18 Kasım 2019 Pazartesi

Gecenin Lacivert Örtüsü

 İnsanın bir elinde altın bir elinde toprak olsa altını ve toprağı eş görmesi ile gelir huzur. Hatta toprak daha fazla huzurdur. Berekettir, yokluktan varlık getirir. Öyle gösterişli durmaz ama kucaktır, ana kucağı.
 Huzur dediysem bakmayın huzur değil aslında o dervişlik. Bir kıssa anlatılır Nakşibendiliğin kuruluşuyla ilgili. Iki dost ilim öğrenmek ister ama çok pahalıdır o dönemde ilim öğrenmek. Dostlardan biri tüccar olur diğeri ilimle uğraşır. Tüccar arkadaşının her türlü masrafını çeker. Diğer arkadaş ilmini tamamlayıp alim olunca etrafında cemaat oluşur. Aslında cemaat denilen şey kendiliğinden olur. Fıtri bir ihtiyaçtır pek de bu konularda araştırmışlığım yok. Tacir olan diğerinin meclisine gelir ve sorar neler öğrendin? Neler yapmalıyız? İlimle meşgul olan şunları şunları okumak lazım şunları şunları çekmek lazım der. Tacir vallahi arkadaşım senin bu dediğini ben anlamam. Bana de ki "Allah için çeşme yaptır, cami yaptır, talebe okut. Bunları yaparım ama boncuk çekmekle uğraştırma beni." 
  Allah'a ulaşan yol kullarının sayısı kadardır.

• • • • •

§ **Alıştırmalar**
1. Metin parçasında "18 Kasım 2019" sözlerinden "kucaktır, ana kucağı." sözlerine kadar olan bölümü, bu sözler de dahil olmak üzere, "ana kucağı" yerine "anne kucağı" koyarak değiştirip yeniden yazınız.
2. Listede "Task: Open Cookie の設定 preferences" ifadesinin geçtiği satırdan "will tap(953, 534)." ifadesinin geçtiği satıra kadar, bu iki satır da dahil olmak üzere, bütün satırları hiç değiştirmeden çıktı olarak veriniz.

• • • • •

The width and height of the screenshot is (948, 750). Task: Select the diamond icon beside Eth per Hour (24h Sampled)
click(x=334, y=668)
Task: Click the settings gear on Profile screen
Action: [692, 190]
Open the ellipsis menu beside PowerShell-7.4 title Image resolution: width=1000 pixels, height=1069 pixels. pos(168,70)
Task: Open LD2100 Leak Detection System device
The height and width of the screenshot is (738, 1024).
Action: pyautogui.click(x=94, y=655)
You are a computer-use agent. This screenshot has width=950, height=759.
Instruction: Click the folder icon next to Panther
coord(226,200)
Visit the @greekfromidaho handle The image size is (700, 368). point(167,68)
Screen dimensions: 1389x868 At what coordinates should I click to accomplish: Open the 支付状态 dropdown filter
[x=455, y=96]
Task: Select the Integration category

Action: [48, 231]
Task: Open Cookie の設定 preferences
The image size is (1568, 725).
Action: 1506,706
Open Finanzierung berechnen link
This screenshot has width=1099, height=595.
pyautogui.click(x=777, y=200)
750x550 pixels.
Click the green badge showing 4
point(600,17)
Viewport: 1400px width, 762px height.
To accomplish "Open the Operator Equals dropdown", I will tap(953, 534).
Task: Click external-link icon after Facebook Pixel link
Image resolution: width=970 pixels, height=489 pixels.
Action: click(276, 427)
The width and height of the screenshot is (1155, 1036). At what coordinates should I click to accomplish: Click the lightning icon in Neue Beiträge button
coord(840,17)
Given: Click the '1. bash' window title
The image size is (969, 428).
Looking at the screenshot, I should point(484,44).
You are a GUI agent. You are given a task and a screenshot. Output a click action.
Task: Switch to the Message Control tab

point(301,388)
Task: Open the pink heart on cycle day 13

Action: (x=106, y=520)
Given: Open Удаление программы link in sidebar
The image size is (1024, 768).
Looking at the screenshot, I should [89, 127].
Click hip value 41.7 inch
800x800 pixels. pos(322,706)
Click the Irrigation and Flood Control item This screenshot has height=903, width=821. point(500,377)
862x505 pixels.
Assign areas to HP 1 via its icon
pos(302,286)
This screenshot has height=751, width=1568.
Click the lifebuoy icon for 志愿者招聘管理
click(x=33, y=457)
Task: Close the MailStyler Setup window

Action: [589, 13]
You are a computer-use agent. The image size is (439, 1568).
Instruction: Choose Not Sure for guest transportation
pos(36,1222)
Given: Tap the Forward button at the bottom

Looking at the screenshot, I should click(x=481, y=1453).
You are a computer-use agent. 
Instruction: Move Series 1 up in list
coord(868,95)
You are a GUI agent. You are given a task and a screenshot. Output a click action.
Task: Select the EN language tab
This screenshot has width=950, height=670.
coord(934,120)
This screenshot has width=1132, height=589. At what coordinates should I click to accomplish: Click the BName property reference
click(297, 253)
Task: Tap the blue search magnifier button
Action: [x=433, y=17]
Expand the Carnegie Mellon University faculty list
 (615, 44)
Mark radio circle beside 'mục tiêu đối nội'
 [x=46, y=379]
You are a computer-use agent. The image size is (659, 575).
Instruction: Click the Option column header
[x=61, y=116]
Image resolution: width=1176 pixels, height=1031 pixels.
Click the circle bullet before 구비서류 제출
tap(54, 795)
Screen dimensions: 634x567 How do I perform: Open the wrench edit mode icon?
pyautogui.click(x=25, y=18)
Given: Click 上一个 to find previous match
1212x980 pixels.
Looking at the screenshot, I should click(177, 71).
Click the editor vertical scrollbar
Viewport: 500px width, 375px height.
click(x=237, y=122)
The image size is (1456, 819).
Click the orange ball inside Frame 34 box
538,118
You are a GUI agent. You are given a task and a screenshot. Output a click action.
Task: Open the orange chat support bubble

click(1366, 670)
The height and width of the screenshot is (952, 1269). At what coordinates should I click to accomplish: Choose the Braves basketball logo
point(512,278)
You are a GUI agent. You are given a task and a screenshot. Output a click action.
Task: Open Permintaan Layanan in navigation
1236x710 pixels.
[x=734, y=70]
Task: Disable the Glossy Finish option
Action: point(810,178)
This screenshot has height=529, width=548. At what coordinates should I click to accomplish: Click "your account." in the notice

• • • • •

§ **Görev Çözümleri**
1.
18 Kasım 2019 Pazartesi

Gecenin Lacivert Örtüsü

 İnsanın bir elinde altın bir elinde toprak olsa altını ve toprağı eş görmesi ile gelir huzur. Hatta toprak daha fazla huzurdur. Berekettir, yokluktan varlık getirir. Öyle gösterişli durmaz ama kucaktır, anne kucağı.

2.
Task: Open Cookie の設定 preferences
The image size is (1568, 725).
Action: 1506,706
Open Finanzierung berechnen link
This screenshot has width=1099, height=595.
pyautogui.click(x=777, y=200)
750x550 pixels.
Click the green badge showing 4
point(600,17)
Viewport: 1400px width, 762px height.
To accomplish "Open the Operator Equals dropdown", I will tap(953, 534).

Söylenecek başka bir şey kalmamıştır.